PERINTAH TUGAS ->
Tolong tuliskan kembali semua catatan di bawah ini baris demi baris tanpa mengubah apa pun.

++++ BAHAN YANG DISEDIAKAN ++++

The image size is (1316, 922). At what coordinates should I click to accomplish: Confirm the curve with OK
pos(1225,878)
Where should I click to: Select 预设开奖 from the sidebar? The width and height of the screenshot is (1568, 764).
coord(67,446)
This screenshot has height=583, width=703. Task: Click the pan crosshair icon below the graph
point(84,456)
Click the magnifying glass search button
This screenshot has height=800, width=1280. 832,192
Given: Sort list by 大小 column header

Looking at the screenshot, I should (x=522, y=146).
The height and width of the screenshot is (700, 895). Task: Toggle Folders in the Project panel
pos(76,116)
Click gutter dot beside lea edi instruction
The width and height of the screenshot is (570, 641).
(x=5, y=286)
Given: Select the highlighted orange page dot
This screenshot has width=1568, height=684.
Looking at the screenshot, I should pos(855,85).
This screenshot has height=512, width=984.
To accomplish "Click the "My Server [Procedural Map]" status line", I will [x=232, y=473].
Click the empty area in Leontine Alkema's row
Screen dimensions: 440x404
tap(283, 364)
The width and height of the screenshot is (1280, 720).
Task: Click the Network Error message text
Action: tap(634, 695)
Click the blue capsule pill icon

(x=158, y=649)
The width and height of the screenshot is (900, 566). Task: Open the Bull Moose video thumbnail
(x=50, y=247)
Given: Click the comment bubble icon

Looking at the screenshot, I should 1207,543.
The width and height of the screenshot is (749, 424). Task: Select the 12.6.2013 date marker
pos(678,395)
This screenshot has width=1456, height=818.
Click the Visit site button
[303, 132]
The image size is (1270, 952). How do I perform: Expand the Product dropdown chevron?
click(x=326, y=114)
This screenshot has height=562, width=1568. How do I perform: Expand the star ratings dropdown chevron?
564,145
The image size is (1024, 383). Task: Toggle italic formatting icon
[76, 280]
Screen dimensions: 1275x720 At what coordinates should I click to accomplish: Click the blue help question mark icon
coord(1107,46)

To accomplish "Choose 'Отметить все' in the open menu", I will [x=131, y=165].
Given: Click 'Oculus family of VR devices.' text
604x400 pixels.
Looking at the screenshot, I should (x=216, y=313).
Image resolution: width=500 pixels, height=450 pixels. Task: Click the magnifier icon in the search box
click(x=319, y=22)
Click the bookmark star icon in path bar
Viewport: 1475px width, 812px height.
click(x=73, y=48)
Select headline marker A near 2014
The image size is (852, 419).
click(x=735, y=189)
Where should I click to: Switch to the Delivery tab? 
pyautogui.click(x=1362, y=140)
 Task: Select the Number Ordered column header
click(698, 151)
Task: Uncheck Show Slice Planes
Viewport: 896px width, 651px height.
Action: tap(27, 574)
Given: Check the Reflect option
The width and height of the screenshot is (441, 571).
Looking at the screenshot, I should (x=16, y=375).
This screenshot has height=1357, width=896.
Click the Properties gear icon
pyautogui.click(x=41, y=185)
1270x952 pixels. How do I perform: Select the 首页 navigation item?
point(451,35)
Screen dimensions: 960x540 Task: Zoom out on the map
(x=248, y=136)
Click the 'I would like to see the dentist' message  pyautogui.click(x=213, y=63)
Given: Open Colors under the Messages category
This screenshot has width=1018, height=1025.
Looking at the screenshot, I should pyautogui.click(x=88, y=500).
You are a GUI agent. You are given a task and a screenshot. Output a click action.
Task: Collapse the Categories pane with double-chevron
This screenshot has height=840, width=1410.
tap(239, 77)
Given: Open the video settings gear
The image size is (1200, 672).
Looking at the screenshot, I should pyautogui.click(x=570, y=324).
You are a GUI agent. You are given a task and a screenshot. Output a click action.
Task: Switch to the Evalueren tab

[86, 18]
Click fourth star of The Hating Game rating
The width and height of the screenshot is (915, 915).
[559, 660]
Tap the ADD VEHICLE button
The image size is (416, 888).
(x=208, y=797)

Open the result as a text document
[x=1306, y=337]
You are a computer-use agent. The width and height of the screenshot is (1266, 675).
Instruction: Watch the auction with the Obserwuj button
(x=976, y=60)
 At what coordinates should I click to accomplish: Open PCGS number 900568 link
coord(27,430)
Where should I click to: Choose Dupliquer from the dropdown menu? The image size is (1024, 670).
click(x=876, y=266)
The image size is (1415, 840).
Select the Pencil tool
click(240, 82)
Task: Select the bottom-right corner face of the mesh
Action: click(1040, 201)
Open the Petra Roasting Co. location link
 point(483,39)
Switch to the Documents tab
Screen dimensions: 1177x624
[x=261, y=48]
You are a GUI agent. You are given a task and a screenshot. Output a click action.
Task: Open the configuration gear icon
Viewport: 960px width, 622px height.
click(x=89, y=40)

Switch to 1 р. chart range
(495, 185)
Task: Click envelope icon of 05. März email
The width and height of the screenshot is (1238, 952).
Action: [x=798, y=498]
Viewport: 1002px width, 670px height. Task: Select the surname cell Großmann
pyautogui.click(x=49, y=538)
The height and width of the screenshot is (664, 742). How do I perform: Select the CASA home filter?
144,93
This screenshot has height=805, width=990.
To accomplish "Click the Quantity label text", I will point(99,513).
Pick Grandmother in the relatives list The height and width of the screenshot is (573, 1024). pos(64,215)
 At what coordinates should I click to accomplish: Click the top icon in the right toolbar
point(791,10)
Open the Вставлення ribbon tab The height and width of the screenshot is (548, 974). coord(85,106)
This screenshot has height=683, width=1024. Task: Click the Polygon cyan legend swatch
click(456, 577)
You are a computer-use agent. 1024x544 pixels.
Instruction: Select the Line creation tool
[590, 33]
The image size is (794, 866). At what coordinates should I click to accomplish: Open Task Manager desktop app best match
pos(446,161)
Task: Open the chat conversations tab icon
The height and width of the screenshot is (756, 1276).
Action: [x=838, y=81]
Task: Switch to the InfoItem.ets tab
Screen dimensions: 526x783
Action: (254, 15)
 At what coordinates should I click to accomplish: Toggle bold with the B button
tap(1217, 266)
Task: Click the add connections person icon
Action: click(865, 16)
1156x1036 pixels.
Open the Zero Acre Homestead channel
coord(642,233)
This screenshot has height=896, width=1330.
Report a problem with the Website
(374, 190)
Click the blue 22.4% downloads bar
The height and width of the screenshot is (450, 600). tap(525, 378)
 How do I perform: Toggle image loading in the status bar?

++++

JAWABAN YANG DIHARAPKAN ->
The image size is (1316, 922). At what coordinates should I click to accomplish: Confirm the curve with OK
pos(1225,878)
Where should I click to: Select 预设开奖 from the sidebar? The width and height of the screenshot is (1568, 764).
coord(67,446)
This screenshot has height=583, width=703. Task: Click the pan crosshair icon below the graph
point(84,456)
Click the magnifying glass search button
This screenshot has height=800, width=1280. 832,192
Given: Sort list by 大小 column header

Looking at the screenshot, I should (x=522, y=146).
The height and width of the screenshot is (700, 895). Task: Toggle Folders in the Project panel
pos(76,116)
Click gutter dot beside lea edi instruction
The width and height of the screenshot is (570, 641).
(x=5, y=286)
Given: Select the highlighted orange page dot
This screenshot has width=1568, height=684.
Looking at the screenshot, I should pos(855,85).
This screenshot has height=512, width=984.
To accomplish "Click the "My Server [Procedural Map]" status line", I will [x=232, y=473].
Click the empty area in Leontine Alkema's row
Screen dimensions: 440x404
tap(283, 364)
The width and height of the screenshot is (1280, 720).
Task: Click the Network Error message text
Action: tap(634, 695)
Click the blue capsule pill icon

(x=158, y=649)
The width and height of the screenshot is (900, 566). Task: Open the Bull Moose video thumbnail
(x=50, y=247)
Given: Click the comment bubble icon

Looking at the screenshot, I should 1207,543.
The width and height of the screenshot is (749, 424). Task: Select the 12.6.2013 date marker
pos(678,395)
This screenshot has width=1456, height=818.
Click the Visit site button
[303, 132]
The image size is (1270, 952). How do I perform: Expand the Product dropdown chevron?
click(x=326, y=114)
This screenshot has height=562, width=1568. How do I perform: Expand the star ratings dropdown chevron?
564,145
The image size is (1024, 383). Task: Toggle italic formatting icon
[76, 280]
Screen dimensions: 1275x720 At what coordinates should I click to accomplish: Click the blue help question mark icon
coord(1107,46)

To accomplish "Choose 'Отметить все' in the open menu", I will [x=131, y=165].
Given: Click 'Oculus family of VR devices.' text
604x400 pixels.
Looking at the screenshot, I should (x=216, y=313).
Image resolution: width=500 pixels, height=450 pixels. Task: Click the magnifier icon in the search box
click(x=319, y=22)
Click the bookmark star icon in path bar
Viewport: 1475px width, 812px height.
click(x=73, y=48)
Select headline marker A near 2014
The image size is (852, 419).
click(x=735, y=189)
Where should I click to: Switch to the Delivery tab? 
pyautogui.click(x=1362, y=140)
 Task: Select the Number Ordered column header
click(698, 151)
Task: Uncheck Show Slice Planes
Viewport: 896px width, 651px height.
Action: tap(27, 574)
Given: Check the Reflect option
The width and height of the screenshot is (441, 571).
Looking at the screenshot, I should (x=16, y=375).
This screenshot has height=1357, width=896.
Click the Properties gear icon
pyautogui.click(x=41, y=185)
1270x952 pixels. How do I perform: Select the 首页 navigation item?
point(451,35)
Screen dimensions: 960x540 Task: Zoom out on the map
(x=248, y=136)
Click the 'I would like to see the dentist' message  pyautogui.click(x=213, y=63)
Given: Open Colors under the Messages category
This screenshot has width=1018, height=1025.
Looking at the screenshot, I should pyautogui.click(x=88, y=500).
You are a GUI agent. You are given a task and a screenshot. Output a click action.
Task: Collapse the Categories pane with double-chevron
This screenshot has height=840, width=1410.
tap(239, 77)
Given: Open the video settings gear
The image size is (1200, 672).
Looking at the screenshot, I should pyautogui.click(x=570, y=324).
You are a GUI agent. You are given a task and a screenshot. Output a click action.
Task: Switch to the Evalueren tab

[86, 18]
Click fourth star of The Hating Game rating
The width and height of the screenshot is (915, 915).
[559, 660]
Tap the ADD VEHICLE button
The image size is (416, 888).
(x=208, y=797)

Open the result as a text document
[x=1306, y=337]
You are a computer-use agent. The width and height of the screenshot is (1266, 675).
Instruction: Watch the auction with the Obserwuj button
(x=976, y=60)
 At what coordinates should I click to accomplish: Open PCGS number 900568 link
coord(27,430)
Where should I click to: Choose Dupliquer from the dropdown menu? The image size is (1024, 670).
click(x=876, y=266)
The image size is (1415, 840).
Select the Pencil tool
click(240, 82)
Task: Select the bottom-right corner face of the mesh
Action: click(1040, 201)
Open the Petra Roasting Co. location link
 point(483,39)
Switch to the Documents tab
Screen dimensions: 1177x624
[x=261, y=48]
You are a GUI agent. You are given a task and a screenshot. Output a click action.
Task: Open the configuration gear icon
Viewport: 960px width, 622px height.
click(x=89, y=40)

Switch to 1 р. chart range
(495, 185)
Task: Click envelope icon of 05. März email
The width and height of the screenshot is (1238, 952).
Action: [x=798, y=498]
Viewport: 1002px width, 670px height. Task: Select the surname cell Großmann
pyautogui.click(x=49, y=538)
The height and width of the screenshot is (664, 742). How do I perform: Select the CASA home filter?
144,93
This screenshot has height=805, width=990.
To accomplish "Click the Quantity label text", I will point(99,513).
Pick Grandmother in the relatives list The height and width of the screenshot is (573, 1024). pos(64,215)
 At what coordinates should I click to accomplish: Click the top icon in the right toolbar
point(791,10)
Open the Вставлення ribbon tab The height and width of the screenshot is (548, 974). coord(85,106)
This screenshot has height=683, width=1024. Task: Click the Polygon cyan legend swatch
click(456, 577)
You are a computer-use agent. 1024x544 pixels.
Instruction: Select the Line creation tool
[590, 33]
The image size is (794, 866). At what coordinates should I click to accomplish: Open Task Manager desktop app best match
pos(446,161)
Task: Open the chat conversations tab icon
The height and width of the screenshot is (756, 1276).
Action: [x=838, y=81]
Task: Switch to the InfoItem.ets tab
Screen dimensions: 526x783
Action: (254, 15)
 At what coordinates should I click to accomplish: Toggle bold with the B button
tap(1217, 266)
Task: Click the add connections person icon
Action: click(865, 16)
1156x1036 pixels.
Open the Zero Acre Homestead channel
coord(642,233)
This screenshot has height=896, width=1330.
Report a problem with the Website
(374, 190)
Click the blue 22.4% downloads bar
The height and width of the screenshot is (450, 600). tap(525, 378)
 How do I perform: Toggle image loading in the status bar?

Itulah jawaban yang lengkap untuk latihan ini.